I checked the page properties (right click→page info) , and it says the page is in UTF-8. I've pasted this bit of code into the page, and it outputs utf-8: <cfset theEncoding = getEncoding("URL")><cfoutput>#theEncoding#</cfoutput>

What more could possibly need to be done for this to be output by the browser as true UTF-8?

Report · Aug 27, 2010

uh, the database & its driver?

btw unless your CFC are really outputting something teh cfcontent, etc isn't needed.

Report · Aug 30, 2010

These are pages that aren't running through a database, though.

Here is another nifty little bit that I found out that might clear some things up a bit and get to the source of the problem.

If I put <cfprocessingdirective pageEncoding="utf-8"> at the top of my CFM pages, everything works out. The special characters show up fine. This feels like a pretty big kludge, though. I don't want to have to put this at the top of every single one of my pages. I'm told the server should be able to handle it all without relying on a page-by-page encoding declaration.

So, why would application.cfc not be rendering the page corretly where cfprocessingdirective does?

----------------------------------------

• [Actions to take]
(A) Decide whether each statement agrees with the UTF-8 encoding thread, answering yes or no and quoting the deciding words: (i) The page properties report the page as UTF-8. (ii) The pages in question run through a database. (iii) Placing cfprocessingdirective at the top of the CFM pages makes the special characters display correctly.
(B) Write a continuation of the UTF-8 encoding thread that follows on from its final post.
The entries after this point are separate material and have no connection to the UTF-8 encoding thread.

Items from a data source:
----------------------------------------

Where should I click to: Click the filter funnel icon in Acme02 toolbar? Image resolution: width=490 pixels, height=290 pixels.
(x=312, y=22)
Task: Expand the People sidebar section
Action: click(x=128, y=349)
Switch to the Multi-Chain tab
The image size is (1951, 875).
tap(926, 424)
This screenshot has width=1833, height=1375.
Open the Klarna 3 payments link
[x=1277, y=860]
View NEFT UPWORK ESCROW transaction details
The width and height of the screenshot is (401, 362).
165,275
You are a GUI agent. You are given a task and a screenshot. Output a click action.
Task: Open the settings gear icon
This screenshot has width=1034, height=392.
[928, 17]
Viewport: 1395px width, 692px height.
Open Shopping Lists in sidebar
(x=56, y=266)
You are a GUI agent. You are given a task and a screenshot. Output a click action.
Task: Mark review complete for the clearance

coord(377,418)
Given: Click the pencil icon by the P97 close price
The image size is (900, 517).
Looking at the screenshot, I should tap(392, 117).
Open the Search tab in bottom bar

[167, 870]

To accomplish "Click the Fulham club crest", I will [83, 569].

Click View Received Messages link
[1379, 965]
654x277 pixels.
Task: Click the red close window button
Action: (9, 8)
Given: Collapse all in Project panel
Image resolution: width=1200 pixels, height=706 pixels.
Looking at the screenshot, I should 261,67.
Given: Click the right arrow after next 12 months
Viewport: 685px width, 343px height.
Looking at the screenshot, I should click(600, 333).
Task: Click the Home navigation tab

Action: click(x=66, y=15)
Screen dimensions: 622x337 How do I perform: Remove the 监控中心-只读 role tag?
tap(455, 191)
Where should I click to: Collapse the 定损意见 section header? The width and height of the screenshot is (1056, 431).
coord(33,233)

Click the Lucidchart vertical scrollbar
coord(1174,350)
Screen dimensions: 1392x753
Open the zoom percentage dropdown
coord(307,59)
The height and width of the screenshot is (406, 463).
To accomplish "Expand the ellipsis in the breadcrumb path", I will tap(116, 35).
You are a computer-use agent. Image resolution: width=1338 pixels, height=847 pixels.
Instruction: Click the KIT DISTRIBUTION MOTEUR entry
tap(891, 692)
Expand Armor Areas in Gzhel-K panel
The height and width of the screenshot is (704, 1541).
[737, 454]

----------------------------------------

• [Task-by-task answers]
(A)
(i) Yes: "it says the page is in UTF-8"
(ii) No: "These are pages that aren't running through a database, though."
(iii) Yes: "The special characters show up fine."

(B)
Report · Aug 30, 2010

actually using cfprocessingdirective is considered a good practice. if you're

not using this tag & you're getting mojibake, then for sure your text isn't

properly/fully encoded as UTF-8. either as plain text or from your db.

or perhaps the server's default encoding (UTF-8) been changed?

if some of your text is being copied from word (the smart quotes say the answer

to this is probably "yes") then a browser often can't figure out the page's

encoding on it's own (latin-1 text with a sprinkling of word's "funny" chars

which could be unicode). including the cfprocessingdirective tag forces cf to

use that encoding. this is a compile time thing.

you can gain the same thing by using a BOM but for utf-8 it's entirely optional

(and pretty much useless for it's intended purpose, by definition utf-8 only has

the one order). and some editors don't like it (for instance eclipse from it's

java roots i guess).